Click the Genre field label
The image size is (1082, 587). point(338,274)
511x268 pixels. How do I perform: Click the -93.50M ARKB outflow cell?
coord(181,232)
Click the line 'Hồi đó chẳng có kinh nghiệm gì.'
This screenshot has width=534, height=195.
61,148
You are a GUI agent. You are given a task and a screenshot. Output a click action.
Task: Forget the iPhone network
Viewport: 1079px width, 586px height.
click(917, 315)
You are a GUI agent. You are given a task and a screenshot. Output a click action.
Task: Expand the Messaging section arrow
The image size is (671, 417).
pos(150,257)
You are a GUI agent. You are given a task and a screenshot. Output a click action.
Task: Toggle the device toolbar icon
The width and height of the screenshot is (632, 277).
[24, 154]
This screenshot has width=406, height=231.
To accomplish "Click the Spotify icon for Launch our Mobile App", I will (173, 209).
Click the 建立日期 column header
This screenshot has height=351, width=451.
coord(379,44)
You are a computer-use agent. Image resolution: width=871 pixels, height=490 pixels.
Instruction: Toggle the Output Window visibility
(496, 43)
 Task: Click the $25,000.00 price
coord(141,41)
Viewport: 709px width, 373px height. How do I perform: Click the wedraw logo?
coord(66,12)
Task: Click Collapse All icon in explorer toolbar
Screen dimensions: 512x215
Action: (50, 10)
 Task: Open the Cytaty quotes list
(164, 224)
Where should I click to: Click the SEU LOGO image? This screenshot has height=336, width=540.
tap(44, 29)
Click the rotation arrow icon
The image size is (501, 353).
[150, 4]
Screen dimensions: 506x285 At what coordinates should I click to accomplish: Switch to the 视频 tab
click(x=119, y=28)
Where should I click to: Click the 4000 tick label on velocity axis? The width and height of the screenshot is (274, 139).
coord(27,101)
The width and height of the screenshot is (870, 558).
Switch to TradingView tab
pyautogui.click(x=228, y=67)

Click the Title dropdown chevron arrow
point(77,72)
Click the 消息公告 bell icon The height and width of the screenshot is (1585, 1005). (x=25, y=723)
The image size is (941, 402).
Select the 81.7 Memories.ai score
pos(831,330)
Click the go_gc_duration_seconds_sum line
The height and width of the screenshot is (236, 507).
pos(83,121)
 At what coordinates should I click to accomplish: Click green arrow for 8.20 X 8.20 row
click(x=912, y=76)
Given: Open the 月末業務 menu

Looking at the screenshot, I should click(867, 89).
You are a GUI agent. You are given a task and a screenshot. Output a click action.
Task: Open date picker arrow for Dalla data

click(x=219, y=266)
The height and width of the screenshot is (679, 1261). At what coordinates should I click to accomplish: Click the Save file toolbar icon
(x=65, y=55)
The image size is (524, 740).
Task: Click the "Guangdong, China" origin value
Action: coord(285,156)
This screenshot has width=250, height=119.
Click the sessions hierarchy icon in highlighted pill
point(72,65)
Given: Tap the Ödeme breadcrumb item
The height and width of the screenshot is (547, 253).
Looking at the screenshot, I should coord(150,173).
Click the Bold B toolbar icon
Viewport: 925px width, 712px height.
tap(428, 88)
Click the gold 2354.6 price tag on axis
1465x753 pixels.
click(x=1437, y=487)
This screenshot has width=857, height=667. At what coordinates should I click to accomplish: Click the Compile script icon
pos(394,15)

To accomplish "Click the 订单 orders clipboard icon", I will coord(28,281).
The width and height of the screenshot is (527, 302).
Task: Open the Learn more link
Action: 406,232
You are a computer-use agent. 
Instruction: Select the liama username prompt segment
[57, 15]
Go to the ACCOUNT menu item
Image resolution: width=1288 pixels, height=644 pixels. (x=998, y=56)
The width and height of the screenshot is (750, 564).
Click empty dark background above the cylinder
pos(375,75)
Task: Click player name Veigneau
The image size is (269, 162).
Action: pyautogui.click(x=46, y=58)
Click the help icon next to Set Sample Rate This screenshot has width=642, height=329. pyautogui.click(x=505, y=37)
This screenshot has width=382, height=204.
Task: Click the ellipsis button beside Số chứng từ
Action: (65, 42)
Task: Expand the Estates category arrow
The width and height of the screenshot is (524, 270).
● ● ●
YOUR OBJECTIVE - Could you return exactly the lines above from the line with "Click the sessions" to the line with "Click the Bold B toolbar icon", both included, and nothing else?

ANSWER BELOW -
Click the sessions hierarchy icon in highlighted pill
point(72,65)
Given: Tap the Ödeme breadcrumb item
The height and width of the screenshot is (547, 253).
Looking at the screenshot, I should coord(150,173).
Click the Bold B toolbar icon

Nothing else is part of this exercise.